Diversity based on the Nei's index was calculated for each STRUCTURE group at K = 3. The group GI.2.1 resulted somewhat the most variable (uHe = 0.45), followed by groups GI.2.2 (0.43), Mixed group (0.35) and GI.2.3 (0.34) (Fig. 4a). The detected genetic structure was more clearly reflected in the specific alleles. Hence, the group GI.2.2 could be easily differentiated from the other three due to the presence of 21 specific alleles at 14 loci. Fifteen unique alleles were found in the group GI.2.1 and only 3 and 5 alleles were detected in the Mixed group and GI.2.3, respectively. Common alleles were observed mainly between groups GI.2.1 and GI.2.2 and among GI.2.2/Mixed/GI.2.3 (Fig. 4a). Remarkably, 60% of the specific alleles present in group GI.2.1 were shared with non-Spanish C. annuum accessions, whereas 65%, 66.6% and 80% of the specific alleles displayed by GI.2.2, Mixed and GI.2.3 groups, respectively, resulted exclusive of C. annuum landraces from Spain. The groups established at K = 3 were visualized in the space through a principal coordinate analysis (Fig. 4b). The first coordinate explained a 12.07% of the variability and displayed the transition in fruit morphology from the group GI.2.1 (elongated short and round fruited accessions with a pungent allele in MAP1) to group GI.2.2 (mostly elongated), while the second dimension accounts for a 9.93% of the variance and exhibited the flux from group GI.2.2 to group GI.2.3 (triangular and blocky shaped forms with mainly non-pungent alleles), with the Mixed group arising between these two.

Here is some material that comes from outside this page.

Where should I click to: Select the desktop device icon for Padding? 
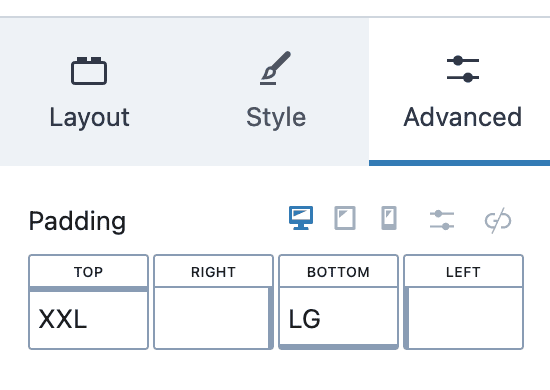pyautogui.click(x=301, y=218)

Figure 4. Venn diagrams and Principal Coordinate Analysis (PCoA) on the Spanish C. annuum groups established after structure analysis.

A) Diagrams showing the number of unique alleles and shared alleles in the four groups defined by STRUCTURE in the Spanish C. annuum landraces. B) PCoA of the Spanish C. annuum accessions represented according to their memberships coefficients for K = 3.


One hundred and two accessions from the Capsicum collection maintained at the Vegetable Germplasm Bank of Zaragoza (BGHZ) (Zaragoza, Spain) were evaluated with a set of microsatellite loci spread overall the pepper genome and mostly selected for their broad polymorphism in Capsicum spp [34], [37], [38], [46]. The level of transferability achieved by the SSR markers among the different species was high and mirror that experienced in other reports, particularly for EST-SSRs [34], [61], [62], since expressed sequences are more likely to be conserved between related species. Only a small number of genomic microsatellites generated null alleles for a few species, which agrees with results obtained by Nicolai et al. [48] in the Capsicum collection maintained at INRA (France). The rate of polymorphism for the entire collection was higher than that reported by other authors [37], [65], [66], [67] although slightly variable among Capsicum spp. Such variation might be interpreted to some extent as a bias of source markers, since the majority of primers were primarily designed for C. annuum. Additionally, the small number of accessions assessed for some of the species (for example C. eximium) as well as the larger diversity of some panels, concerning the geographical origin of accessions (for example C. frutescens), could also serve as plausible interpretations. In general, the PIC values represented more than 50% of polymorphism, which confirms that SSR markers used in this study were highly informative and that wide genetic variability has been accumulated within the collection.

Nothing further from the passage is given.